To keep going, the moderators had to find “defense mechanisms”, explains Trevin Brownie.

Some used drugs, particularly cannabis, according to the moderators interviewed.

Trevin Brownie, a former comedy fan, immersed himself in horror films. “It was a way of blurring my reality. It allowed me to imagine that what I was dealing with (at work, editor’s note) wasn’t real even though it was”, he analyses, explaining that he had also developed an “addiction” to violent images.

“But one of our main defense mechanisms was that we were convinced of the importance of the job,” he adds: “I felt like I was hurting myself but for the right reasons, (…) that the sacrifice was worth it for the good of society.”

“We are the first line of defense for Facebook, (…) like the social network police,” he explains, saying in particular that we remove ads for drug sales or “remove targets” on people targeted by death threats or harassment.

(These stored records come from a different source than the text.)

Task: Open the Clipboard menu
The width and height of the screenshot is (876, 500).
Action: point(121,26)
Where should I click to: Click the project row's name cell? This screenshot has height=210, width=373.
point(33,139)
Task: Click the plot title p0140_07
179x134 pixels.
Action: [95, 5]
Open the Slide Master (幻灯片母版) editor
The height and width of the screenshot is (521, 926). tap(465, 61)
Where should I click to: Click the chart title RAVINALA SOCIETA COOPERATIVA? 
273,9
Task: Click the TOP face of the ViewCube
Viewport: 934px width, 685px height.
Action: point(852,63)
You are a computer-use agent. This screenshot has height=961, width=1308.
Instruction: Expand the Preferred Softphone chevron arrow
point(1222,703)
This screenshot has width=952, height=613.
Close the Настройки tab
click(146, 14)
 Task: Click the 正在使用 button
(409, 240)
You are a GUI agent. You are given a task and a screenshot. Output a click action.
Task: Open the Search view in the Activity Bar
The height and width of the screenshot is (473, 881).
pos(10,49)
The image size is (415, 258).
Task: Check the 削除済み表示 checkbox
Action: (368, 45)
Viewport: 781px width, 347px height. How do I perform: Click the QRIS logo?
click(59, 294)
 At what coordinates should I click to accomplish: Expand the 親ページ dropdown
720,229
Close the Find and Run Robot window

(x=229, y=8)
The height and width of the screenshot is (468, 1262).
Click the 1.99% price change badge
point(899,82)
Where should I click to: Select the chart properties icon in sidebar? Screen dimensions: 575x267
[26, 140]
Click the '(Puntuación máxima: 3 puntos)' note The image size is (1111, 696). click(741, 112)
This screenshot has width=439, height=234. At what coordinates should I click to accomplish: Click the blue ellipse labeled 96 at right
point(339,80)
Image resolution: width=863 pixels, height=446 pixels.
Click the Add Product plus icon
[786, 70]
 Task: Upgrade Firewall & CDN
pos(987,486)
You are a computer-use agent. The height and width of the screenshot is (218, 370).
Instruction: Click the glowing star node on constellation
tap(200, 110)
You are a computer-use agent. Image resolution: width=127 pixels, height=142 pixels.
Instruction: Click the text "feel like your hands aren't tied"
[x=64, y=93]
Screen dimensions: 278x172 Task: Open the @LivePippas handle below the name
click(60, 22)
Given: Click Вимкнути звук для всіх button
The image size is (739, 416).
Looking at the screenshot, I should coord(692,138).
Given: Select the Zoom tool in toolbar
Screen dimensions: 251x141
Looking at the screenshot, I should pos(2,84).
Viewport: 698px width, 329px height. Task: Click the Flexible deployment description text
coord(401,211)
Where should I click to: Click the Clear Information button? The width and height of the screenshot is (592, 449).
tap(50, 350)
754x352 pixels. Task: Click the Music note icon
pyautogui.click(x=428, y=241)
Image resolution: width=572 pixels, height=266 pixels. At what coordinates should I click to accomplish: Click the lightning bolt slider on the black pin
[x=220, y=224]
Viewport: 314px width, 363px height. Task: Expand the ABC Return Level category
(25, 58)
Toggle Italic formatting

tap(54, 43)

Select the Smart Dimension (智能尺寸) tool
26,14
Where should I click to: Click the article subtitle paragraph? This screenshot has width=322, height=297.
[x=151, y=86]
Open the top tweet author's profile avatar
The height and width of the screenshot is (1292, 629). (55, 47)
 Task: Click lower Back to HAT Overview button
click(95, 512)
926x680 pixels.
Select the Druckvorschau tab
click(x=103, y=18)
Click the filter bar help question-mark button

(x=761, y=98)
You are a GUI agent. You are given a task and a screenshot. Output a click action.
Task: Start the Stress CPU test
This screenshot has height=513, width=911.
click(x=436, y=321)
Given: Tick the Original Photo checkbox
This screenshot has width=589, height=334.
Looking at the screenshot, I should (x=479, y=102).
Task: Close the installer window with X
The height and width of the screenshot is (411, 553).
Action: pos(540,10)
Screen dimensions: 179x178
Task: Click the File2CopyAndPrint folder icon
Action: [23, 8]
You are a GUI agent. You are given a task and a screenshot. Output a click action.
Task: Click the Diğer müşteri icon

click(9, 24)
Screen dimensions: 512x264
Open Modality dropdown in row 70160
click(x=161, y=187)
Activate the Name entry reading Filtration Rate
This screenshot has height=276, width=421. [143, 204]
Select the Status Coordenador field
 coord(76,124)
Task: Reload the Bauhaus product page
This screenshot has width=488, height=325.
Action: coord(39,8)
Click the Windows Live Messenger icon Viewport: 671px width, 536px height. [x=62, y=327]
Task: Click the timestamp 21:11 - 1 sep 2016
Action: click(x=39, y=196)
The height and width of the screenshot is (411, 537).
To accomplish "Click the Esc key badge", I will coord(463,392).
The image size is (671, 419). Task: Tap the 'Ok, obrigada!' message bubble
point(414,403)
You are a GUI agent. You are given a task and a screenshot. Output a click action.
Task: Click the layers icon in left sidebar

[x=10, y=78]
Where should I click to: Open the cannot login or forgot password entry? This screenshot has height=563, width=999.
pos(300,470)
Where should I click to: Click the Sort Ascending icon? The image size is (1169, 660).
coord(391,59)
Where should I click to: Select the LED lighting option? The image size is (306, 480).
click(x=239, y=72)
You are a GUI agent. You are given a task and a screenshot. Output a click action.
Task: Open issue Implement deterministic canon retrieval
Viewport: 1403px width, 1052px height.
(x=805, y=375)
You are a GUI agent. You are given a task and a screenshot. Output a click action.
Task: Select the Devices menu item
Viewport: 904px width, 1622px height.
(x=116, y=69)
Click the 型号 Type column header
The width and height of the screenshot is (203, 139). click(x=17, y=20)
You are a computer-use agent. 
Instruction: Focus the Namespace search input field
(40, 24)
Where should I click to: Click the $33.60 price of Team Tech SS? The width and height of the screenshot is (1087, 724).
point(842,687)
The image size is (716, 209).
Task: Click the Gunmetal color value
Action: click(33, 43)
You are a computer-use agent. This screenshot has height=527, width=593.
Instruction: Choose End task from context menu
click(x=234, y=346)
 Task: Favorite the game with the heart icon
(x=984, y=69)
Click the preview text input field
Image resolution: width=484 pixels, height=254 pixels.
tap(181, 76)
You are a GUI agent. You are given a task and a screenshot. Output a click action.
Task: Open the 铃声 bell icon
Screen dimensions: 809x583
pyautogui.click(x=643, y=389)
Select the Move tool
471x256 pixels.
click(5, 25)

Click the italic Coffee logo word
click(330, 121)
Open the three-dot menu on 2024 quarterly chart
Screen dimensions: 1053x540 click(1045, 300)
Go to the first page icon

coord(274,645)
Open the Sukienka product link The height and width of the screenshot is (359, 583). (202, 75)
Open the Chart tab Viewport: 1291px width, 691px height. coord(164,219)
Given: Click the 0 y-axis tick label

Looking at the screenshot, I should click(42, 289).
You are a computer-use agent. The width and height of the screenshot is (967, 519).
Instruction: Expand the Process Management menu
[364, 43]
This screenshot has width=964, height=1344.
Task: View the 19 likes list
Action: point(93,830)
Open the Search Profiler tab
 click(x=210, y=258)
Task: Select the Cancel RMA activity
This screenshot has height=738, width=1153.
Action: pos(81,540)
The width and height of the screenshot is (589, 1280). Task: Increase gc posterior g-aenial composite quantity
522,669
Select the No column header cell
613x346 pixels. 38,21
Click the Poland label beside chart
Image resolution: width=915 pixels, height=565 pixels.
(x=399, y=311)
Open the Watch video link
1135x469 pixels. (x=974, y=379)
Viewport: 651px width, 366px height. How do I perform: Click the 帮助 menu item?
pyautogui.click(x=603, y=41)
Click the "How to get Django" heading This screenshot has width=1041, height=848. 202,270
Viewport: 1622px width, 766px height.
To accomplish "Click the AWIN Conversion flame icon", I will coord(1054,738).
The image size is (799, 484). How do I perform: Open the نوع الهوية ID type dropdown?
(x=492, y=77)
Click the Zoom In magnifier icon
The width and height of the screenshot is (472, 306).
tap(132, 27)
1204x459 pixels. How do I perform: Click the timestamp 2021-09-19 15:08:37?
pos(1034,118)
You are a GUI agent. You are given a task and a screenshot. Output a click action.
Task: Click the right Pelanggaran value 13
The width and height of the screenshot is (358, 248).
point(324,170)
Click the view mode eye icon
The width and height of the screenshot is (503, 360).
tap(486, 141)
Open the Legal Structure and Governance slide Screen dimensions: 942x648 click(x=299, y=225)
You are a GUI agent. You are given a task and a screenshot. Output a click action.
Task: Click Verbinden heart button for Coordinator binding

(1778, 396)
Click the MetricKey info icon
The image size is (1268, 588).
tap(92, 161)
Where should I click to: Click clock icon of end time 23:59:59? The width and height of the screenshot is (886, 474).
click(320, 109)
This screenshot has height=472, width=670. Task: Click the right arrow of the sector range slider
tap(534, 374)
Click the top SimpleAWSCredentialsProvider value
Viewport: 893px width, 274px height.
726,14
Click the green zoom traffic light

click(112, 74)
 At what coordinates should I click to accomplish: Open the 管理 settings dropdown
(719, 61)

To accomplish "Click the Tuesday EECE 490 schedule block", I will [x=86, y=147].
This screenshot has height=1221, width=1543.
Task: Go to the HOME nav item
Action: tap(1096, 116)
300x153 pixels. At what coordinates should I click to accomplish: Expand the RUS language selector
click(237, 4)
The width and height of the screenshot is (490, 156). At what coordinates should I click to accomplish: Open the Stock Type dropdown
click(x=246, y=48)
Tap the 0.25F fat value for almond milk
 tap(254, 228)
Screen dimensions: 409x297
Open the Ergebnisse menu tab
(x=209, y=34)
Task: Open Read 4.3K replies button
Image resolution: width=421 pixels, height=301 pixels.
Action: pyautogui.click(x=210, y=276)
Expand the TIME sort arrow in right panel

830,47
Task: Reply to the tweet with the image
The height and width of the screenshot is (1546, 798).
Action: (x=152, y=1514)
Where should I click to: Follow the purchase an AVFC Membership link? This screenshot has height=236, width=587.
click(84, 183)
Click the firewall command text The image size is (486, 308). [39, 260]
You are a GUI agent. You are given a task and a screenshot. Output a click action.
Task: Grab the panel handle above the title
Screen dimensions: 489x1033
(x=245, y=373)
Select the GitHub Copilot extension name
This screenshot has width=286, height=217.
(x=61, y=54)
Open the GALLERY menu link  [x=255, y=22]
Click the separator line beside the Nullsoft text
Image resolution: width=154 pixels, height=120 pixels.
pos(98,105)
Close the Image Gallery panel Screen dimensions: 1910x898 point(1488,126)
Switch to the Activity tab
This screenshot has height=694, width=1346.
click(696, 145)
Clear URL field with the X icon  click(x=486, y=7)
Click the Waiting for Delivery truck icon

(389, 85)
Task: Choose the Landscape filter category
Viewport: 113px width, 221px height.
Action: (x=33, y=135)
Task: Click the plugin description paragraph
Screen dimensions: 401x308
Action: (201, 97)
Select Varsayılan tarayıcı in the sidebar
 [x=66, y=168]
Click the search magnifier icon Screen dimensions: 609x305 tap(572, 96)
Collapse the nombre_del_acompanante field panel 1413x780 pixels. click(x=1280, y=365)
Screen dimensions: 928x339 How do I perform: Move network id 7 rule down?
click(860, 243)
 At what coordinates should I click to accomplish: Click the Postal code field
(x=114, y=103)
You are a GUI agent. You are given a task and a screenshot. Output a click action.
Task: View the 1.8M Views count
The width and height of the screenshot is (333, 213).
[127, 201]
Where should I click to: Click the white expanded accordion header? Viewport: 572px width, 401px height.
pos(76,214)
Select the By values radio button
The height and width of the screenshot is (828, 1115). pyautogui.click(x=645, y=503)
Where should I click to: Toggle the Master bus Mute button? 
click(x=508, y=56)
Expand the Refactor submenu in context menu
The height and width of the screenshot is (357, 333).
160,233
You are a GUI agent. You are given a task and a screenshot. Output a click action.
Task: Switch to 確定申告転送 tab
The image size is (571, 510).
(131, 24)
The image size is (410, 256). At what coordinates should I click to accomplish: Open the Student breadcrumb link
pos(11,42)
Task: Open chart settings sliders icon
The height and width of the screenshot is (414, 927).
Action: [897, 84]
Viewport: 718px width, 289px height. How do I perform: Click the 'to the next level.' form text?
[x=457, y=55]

“Without us, social networks can’t exist,” he adds: “Nobody would open Facebook if it was full of offensive content, selling drugs, blackmail, harassment…”

“We deserve better”

“It does damage, and we sacrifice ourselves for our community, for the world. We deserve to be treated better”, agrees Tigist.

None of them would sign up for this job again. “My personal opinion is that no human should do this. It’s not a job for humans”, explains Trevin Brownie: “Honestly, I wish artificial intelligence could do this job”.

Despite enormous progress, he doubts that this will be possible in the immediate future.

“Technology plays and will continue to play a central role in our content verification operations”, Meta assured.

Until now, none of them had spoken about this work, even to their families. This is because of confidentiality clauses, but also because “no one can understand what we go through”.

“If people find out, for example, that I’ve seen pornography, they’ll judge me”, explains Tigist.

With her husband, she remained vague about her activity. She has kept everything from her children: “I don’t want them to know what I’ve done. I don’t even want them to imagine what I’ve seen”.